Menteri Perindustrian, MS Hidayat mengatakan nantinya harga hybrid dan non hybrid relatif sama. “Sekarang ini mobil hybrid lebih mahal kira-kira 45%, tapi setelah 2 tahun mereka melakukan sosialisasi dengan impor," ungkap Hidayat.

Dia menambahkan, pemerintah akan memberikan jangka waktu 2 tahun kepada industri otomotif untuk mengimpor mobil hybrid. Selanjutnya, menurut Hidayat, industri ini akan didorong untuk dapat memproduksi mobil sejenis di Indonesia. "Jadi nanti setelah regulasinya keluar, mereka diberi waktu 2 tahun untuk impor dengan regulasi baru itu sehingga harga jualnya di sini sama dengan non-hybrid. Programnya namanya sosialisasi mobil hybrid, sambil mempersiapkan assembling di sini," paparnya.

Sebelumnya, produsen kendaraan meminta keringanan pajak untuk membantu pengembangan mobil hibrida.
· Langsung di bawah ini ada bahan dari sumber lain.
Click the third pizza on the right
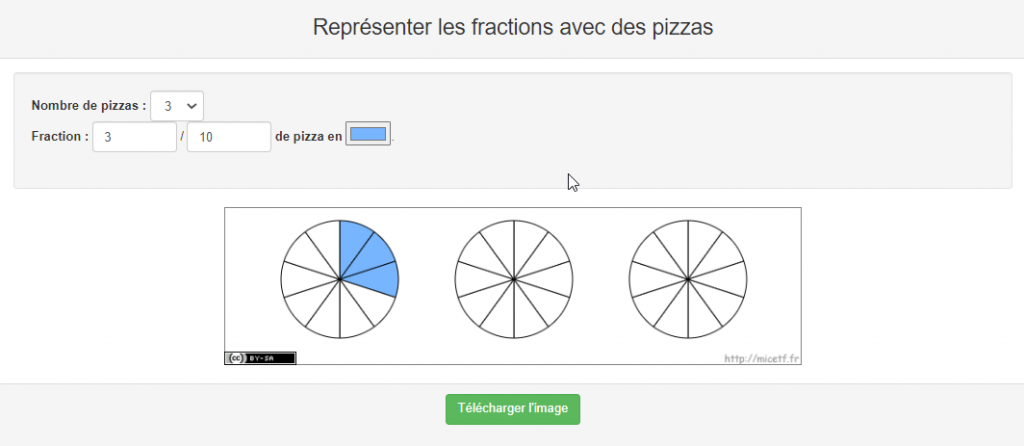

Insentif ini diberikan untuk mengurangi selisih harga kendaraan hibrida dengan mobil konvensional yang saat ini mencapai 45%. Presiden Direktur PT Hyundai Motor Indonesia, Jongkie Sugiarto, mengatakan jika pemerintah ragu memberi insentif, pengembangan mobil hibrida bakal terhambat. "Jika pemerintah rela mengurangi pajak 40 persen, mobil hibrida bisa lebih murah dari mobil konvensional," ujarnya.